Pete, that's a great point - that the logical conclusion of the 'what ifs' is that the relationship would have ended sooner. It makes me want to reframe my question from 'what if I did X to save the relationship, to 'what if I had responded as I should have?'
The first time BPDx and I had a fight, we had been together less than 2 months. I'd gone to visit him in his city and it had gone badly. I stated that I felt angry and unsupported because they hadn't done some tasks they'd promised to do to help me, before I came (a 13 hour train ride). I also emphasized that my feelings were not necessarily the whole story, and that I knew he also tried hard to support me in other ways.
BPDx responded by lashing out at me, then spending the next many hours crying and successively messaging/ calling everyone he knew (friends, family) to say that he was a bad person. With the result that many of them called back in concern, which he related to me as if it were my fault. Among the people he called was the affair partner with whom he had destroyed his previous live in relationship. He didn't disclose this to me at the time, he described to me as 'my friend'. He played me off against her, emphasising how she was 'there for' him during this terrible experience.

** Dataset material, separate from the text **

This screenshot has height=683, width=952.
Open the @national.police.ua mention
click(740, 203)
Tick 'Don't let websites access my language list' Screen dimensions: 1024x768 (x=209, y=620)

He also said he couldn't imagine how he could ever trust or feel the same for me again. Bear in mind that I had previously spent a full month just before keeping him under near 24 hour watch, because of his mental health. He had been effusive about how in love he was, how I had 'healed him' etc, yet one conflict or critical remark was enough to completely derail this.
I ended up apologising and struggling to 'fix things', resulting in re-idealisation.
If I had acted as I should have, I would have at minimum demanded that he seek and enter formal mental health treatment at this point. And also not continued the relationship without full acknowledgement of how unstable his actions were, and commitment to change.
It's weird because at the time, I very quickly realised he met the criteria for BPD, and that his actions were kind of, well, crazy. And yet I didn't insist on the above because... well... I don't know. I wanted to believe he was a reasonable person, that the fairytale partnership I had been offered was still viable. Those were my delusions, not his.
Under The Bridge, it's funny you use the 'failed them' phrase because that's exactly what BPDx said to me during one of his last 3.5 hour spirals. Hours later, he was happy and 'fine' again and seemed to want to act like it had never happened. The double standard between what I was supposed to just absorb, and his propensity to meltdown from much less, is stunning.